*** DATA IN THIS EXERCISE

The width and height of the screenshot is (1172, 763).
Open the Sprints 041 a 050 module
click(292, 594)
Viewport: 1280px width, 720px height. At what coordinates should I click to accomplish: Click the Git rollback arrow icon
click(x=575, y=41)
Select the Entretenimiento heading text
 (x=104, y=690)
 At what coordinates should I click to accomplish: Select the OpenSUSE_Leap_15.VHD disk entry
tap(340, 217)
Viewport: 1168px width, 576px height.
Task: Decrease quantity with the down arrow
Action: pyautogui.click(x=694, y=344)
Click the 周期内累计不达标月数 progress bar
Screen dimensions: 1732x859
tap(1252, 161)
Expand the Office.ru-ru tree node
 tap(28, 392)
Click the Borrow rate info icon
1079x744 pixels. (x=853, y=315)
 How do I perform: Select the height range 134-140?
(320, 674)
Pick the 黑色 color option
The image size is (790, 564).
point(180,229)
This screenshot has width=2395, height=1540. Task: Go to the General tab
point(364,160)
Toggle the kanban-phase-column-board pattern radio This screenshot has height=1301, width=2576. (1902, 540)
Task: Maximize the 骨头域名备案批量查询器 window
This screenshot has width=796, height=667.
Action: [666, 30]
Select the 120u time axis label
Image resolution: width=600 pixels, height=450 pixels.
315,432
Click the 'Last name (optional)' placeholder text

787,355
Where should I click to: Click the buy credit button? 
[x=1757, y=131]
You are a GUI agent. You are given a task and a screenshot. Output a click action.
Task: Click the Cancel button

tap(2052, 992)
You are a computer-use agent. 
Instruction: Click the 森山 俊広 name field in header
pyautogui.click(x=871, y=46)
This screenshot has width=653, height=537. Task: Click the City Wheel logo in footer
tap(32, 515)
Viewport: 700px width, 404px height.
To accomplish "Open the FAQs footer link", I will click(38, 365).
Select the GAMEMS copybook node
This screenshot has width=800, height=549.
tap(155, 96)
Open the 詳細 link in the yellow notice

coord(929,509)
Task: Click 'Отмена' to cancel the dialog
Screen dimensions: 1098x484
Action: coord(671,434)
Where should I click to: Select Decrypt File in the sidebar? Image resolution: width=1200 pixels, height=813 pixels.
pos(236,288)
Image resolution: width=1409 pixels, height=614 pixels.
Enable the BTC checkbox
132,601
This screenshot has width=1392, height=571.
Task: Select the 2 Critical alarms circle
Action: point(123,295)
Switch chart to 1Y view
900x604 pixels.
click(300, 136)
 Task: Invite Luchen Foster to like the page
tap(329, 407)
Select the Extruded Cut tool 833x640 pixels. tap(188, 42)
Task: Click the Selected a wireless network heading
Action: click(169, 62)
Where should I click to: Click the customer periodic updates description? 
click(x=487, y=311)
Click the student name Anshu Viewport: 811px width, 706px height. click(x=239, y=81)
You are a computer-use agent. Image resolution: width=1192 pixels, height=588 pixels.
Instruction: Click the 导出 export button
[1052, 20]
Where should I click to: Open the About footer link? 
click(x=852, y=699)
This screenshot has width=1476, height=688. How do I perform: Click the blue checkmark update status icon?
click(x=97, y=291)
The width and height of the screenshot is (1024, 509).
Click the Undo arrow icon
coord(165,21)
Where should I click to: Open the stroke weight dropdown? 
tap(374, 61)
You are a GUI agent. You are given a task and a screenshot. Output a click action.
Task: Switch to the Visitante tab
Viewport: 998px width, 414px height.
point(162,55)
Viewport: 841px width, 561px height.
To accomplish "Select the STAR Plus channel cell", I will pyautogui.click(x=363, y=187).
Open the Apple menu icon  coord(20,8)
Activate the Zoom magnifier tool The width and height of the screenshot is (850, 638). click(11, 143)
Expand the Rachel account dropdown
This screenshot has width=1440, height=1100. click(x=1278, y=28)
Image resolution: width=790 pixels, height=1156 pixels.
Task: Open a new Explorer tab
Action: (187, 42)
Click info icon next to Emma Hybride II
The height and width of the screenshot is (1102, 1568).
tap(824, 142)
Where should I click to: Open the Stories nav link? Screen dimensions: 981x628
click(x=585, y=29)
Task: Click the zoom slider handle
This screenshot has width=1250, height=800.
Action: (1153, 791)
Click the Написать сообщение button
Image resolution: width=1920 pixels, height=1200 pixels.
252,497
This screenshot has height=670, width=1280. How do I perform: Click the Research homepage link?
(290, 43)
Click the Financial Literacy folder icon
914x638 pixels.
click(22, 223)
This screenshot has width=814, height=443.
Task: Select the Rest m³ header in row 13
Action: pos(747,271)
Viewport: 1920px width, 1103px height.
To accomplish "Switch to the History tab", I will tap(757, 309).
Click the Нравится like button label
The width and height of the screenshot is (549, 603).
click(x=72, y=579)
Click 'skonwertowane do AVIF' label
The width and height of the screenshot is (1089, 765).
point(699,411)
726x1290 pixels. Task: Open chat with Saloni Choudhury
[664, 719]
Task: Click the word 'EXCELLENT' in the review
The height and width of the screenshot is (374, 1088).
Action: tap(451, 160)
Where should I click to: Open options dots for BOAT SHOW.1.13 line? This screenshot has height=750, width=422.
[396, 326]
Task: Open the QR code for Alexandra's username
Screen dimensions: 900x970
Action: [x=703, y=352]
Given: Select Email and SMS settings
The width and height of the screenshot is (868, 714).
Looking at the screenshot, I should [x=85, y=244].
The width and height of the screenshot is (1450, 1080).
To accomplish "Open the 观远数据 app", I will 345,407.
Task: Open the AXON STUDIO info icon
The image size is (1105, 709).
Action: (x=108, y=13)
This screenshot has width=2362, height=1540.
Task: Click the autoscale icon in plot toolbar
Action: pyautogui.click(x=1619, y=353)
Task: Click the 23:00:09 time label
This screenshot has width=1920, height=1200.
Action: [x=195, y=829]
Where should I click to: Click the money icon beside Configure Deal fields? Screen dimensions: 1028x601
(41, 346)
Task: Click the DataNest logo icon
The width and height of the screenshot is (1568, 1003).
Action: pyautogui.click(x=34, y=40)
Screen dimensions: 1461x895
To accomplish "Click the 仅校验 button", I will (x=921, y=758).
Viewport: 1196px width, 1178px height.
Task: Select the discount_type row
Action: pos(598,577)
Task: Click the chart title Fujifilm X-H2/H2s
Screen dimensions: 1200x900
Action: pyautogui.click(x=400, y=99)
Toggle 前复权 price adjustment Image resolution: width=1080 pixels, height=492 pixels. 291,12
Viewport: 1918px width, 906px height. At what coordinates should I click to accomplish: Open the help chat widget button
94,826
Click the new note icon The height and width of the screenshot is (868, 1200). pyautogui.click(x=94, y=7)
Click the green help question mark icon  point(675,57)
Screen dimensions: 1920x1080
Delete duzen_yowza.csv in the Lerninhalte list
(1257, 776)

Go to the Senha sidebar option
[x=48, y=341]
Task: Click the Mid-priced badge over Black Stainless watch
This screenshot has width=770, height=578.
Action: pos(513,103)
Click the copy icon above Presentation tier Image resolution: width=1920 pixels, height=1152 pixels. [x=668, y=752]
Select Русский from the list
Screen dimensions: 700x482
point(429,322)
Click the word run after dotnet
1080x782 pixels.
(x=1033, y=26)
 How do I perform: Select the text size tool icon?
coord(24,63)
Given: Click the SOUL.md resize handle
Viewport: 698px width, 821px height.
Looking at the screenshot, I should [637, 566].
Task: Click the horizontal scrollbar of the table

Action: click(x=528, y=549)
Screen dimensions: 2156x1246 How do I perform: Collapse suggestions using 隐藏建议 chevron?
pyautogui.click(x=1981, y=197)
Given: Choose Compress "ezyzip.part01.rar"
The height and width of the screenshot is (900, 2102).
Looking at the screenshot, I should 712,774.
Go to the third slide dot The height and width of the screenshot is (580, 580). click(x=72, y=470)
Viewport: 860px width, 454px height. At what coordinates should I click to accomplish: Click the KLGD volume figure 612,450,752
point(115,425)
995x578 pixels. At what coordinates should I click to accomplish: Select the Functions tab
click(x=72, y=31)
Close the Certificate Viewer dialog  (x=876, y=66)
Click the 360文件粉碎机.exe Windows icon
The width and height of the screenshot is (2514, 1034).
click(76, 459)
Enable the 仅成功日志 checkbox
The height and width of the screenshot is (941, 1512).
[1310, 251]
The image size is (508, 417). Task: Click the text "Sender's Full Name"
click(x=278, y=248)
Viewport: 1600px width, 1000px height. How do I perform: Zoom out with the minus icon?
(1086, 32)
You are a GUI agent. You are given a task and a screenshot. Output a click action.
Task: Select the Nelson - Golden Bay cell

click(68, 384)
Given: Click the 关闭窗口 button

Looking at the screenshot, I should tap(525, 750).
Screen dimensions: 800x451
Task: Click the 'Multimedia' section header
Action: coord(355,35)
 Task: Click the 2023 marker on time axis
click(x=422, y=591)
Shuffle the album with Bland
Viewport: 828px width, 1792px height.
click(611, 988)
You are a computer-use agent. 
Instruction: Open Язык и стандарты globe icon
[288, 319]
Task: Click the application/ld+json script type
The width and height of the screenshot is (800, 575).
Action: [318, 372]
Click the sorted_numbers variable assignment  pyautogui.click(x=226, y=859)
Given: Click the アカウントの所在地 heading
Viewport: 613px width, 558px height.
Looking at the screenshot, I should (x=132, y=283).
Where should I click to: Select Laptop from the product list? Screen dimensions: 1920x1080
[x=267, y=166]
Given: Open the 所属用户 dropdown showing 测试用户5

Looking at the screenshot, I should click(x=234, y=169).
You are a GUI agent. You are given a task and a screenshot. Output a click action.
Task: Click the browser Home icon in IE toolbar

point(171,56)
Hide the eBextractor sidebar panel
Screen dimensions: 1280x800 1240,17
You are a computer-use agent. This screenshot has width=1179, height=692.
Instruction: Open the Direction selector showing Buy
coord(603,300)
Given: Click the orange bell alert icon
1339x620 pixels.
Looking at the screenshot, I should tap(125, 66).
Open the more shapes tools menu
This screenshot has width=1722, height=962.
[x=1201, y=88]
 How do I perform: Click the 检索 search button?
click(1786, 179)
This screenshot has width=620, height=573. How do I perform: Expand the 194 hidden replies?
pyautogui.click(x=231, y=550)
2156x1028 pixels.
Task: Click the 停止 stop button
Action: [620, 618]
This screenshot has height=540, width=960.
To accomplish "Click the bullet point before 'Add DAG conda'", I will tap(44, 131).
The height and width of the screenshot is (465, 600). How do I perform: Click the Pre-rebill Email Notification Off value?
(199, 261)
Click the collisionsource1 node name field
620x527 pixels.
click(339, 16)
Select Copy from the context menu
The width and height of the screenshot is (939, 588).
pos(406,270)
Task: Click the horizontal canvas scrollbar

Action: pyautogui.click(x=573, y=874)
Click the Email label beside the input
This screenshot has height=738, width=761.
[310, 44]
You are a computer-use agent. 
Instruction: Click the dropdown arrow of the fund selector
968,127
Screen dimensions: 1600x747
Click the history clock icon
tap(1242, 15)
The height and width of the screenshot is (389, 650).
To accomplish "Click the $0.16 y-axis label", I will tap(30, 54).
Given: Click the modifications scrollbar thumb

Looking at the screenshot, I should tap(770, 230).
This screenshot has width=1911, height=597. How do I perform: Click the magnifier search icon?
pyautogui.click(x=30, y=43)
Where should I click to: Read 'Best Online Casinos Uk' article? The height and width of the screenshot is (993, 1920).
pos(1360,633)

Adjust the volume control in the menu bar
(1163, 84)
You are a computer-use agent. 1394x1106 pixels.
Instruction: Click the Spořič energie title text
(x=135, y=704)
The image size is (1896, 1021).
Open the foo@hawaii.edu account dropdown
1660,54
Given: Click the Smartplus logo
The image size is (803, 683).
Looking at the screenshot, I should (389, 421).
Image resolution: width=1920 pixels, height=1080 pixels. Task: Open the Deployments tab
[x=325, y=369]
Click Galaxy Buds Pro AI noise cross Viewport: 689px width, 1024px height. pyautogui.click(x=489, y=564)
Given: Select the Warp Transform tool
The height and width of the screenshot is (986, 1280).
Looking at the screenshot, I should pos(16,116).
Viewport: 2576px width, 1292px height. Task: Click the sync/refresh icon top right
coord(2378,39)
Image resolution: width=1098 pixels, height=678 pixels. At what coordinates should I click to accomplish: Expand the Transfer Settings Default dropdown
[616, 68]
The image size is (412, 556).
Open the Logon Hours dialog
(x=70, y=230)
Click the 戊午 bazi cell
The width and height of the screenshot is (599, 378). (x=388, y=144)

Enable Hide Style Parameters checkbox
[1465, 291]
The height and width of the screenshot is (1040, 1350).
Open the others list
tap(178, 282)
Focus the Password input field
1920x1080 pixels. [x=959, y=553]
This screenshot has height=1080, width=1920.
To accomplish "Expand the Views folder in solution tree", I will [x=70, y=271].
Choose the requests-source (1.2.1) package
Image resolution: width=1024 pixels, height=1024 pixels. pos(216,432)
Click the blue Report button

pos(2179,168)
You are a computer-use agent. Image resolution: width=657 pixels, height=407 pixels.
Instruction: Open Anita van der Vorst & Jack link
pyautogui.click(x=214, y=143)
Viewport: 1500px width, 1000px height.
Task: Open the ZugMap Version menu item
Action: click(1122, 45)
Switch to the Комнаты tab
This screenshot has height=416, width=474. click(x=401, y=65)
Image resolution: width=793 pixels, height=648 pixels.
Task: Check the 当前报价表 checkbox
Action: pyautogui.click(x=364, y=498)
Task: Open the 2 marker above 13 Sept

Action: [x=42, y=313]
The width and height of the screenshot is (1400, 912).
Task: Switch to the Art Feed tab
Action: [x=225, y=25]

******

Copy the rows verbatim from the start through the line that contains "(x=104, y=690)", including that line.

The width and height of the screenshot is (1172, 763).
Open the Sprints 041 a 050 module
click(292, 594)
Viewport: 1280px width, 720px height. At what coordinates should I click to accomplish: Click the Git rollback arrow icon
click(x=575, y=41)
Select the Entretenimiento heading text
 (x=104, y=690)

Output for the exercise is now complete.